Blocking Defence Reforms Undermines Buhari’s Anti-Corruption Campaign   

The urgent need to expand oversight of defence to defeat corruption. 

 

To be released

4th December 2019

Abuja

 

The quest to modernise the Nigerian Armed Forces has gone beyond mere declaration of policy intent by the Nigerian government. Processes for defence transformation have entailed the establishment of relevant committees to generate blueprints for actualising the initiative. We must commend the military for the disciplinary actions taken against officers undermining the efforts of ongoing reforms. The recent court marshall of a senior officer who dispatched over 600 million naira in cash is a case in reference. This demonstrates professionalism.

The prospects of defence transformation can be seen in the efforts of the leadership of the Armed Forces to implement the various recommendations of the transformation committees, as well as the incorporation of the requirements of the Armed Forces in the long-term perspective plan of the government.

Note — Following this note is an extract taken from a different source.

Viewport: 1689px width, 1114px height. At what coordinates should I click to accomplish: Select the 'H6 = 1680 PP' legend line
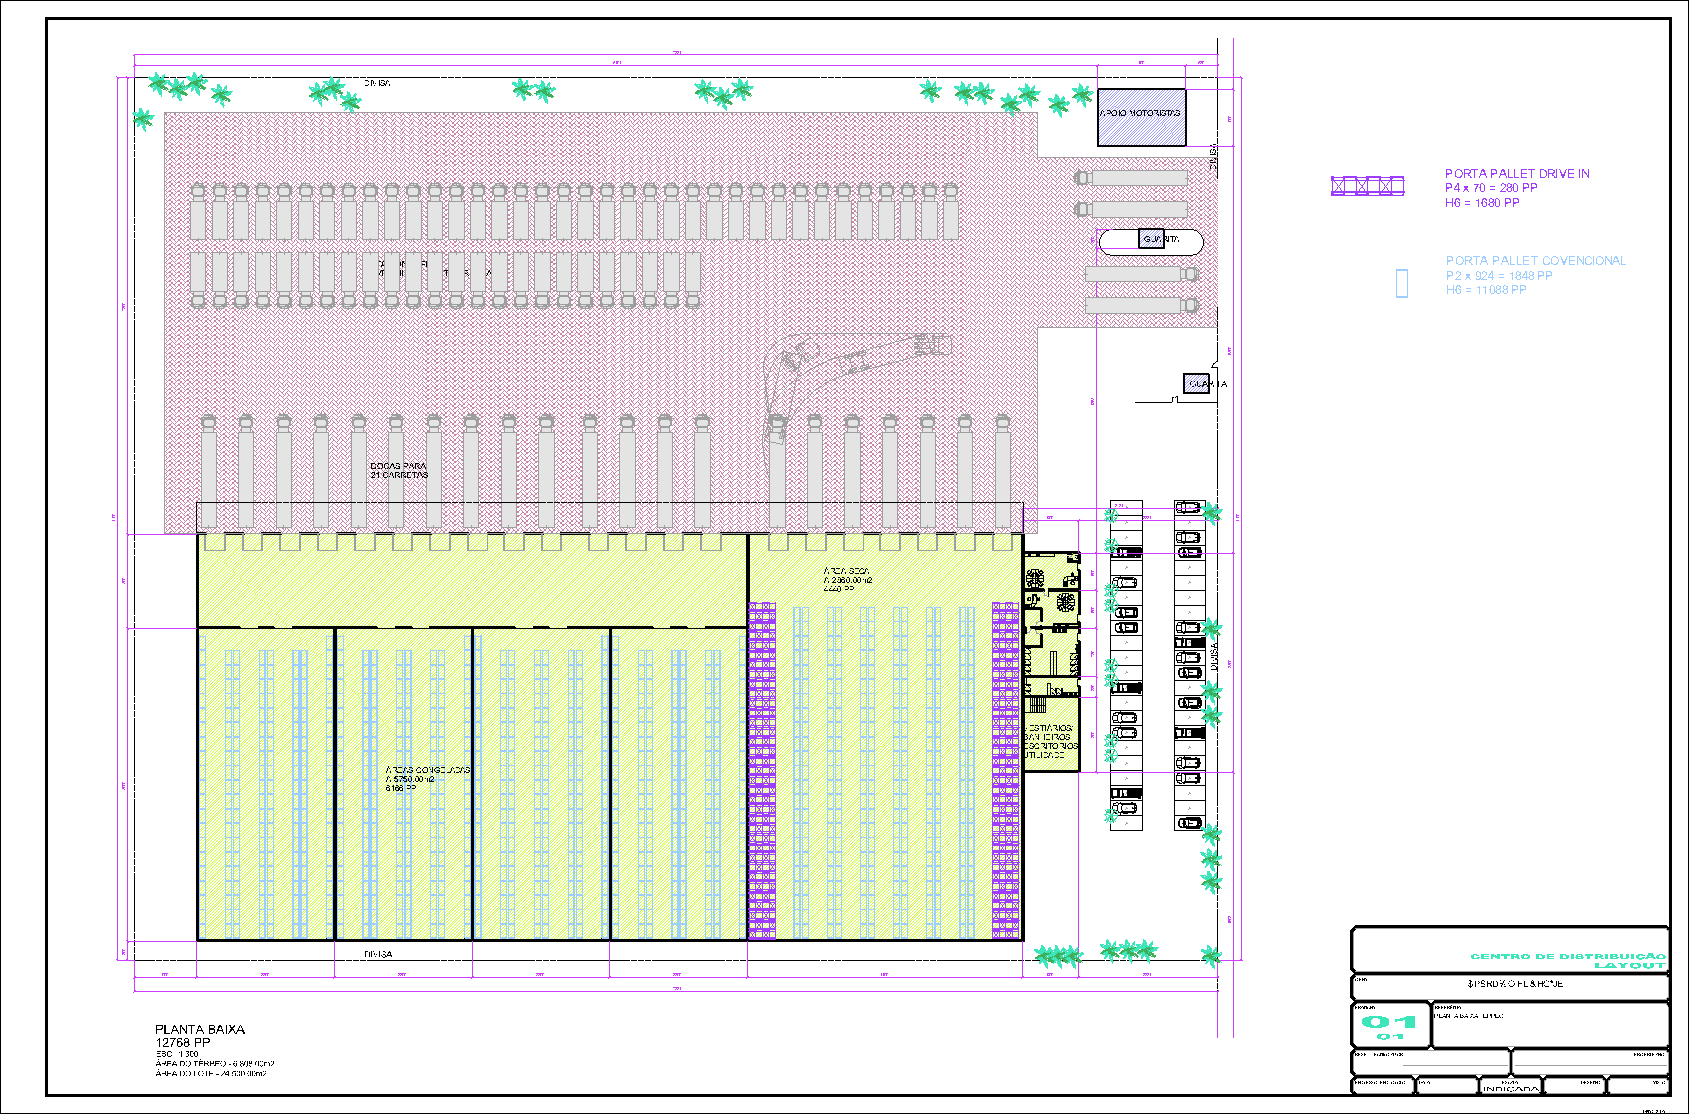[x=1481, y=203]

This is in addition to the palpable commitment of the country’s National Assembly to appropriate requisite financial resources to the defence sector.

Regardless of these prospects, certain structural and institutional problems which could hinder the realisation of the objectives of defence transformation still exist. These include wrong deployment of personnel to the Ministry of Defence (MoD), the dichotomy between MoD and Defence Headquarters (DHQ), lack of transparency in procurement and project implementation, personnel recruitment, posting, welfare and kits, among others. However, the main goal of transforming Nigerian Armed Forces has regained renewed salience in the face of the challenging security concerns which the recent terrorist onslaught against military formation portends. Therefore, the issue is not the desirability or otherwise of defence transformation, but whether it is achievable in spite of all the odds against it.

Reforms of the Defence sector are long overdue and painfully needed in the context of mounting security challenges. Opaque counter-terrorism spending will jeopardize Nigeria’s anti-corruption drive and derail the fight against Islamic State of West Africa Province (ISWAP). Security votes are corruption-prone schemes, which have done little good except diverting funds. Oil theft continues unabated in the South South which the recent Rivers State Government had alluded to without any response from the military high command. Uncoordinated capital expenditure in the defence budget that has progressed with little or no impact. The National Assembly must strengthen its oversight on defence budget and monitor spendings. Between 2015 and 2019, capital expenditure’s share in the defense budget increased from 9.8% in 2015 to 26.6% in 2019, and is expected to average 27.3% by 2024. Allocations towards the Navy are expected to decrease from 18.8% during the historical period to 17.8% over the forecast period despite a sharp increase of piracy in the Gulf of Guinea. Allocations towards the army are expected to marginally increase from an average of 37.1% during the historical period to 37.6% over the forecast period which suggests spiral increase.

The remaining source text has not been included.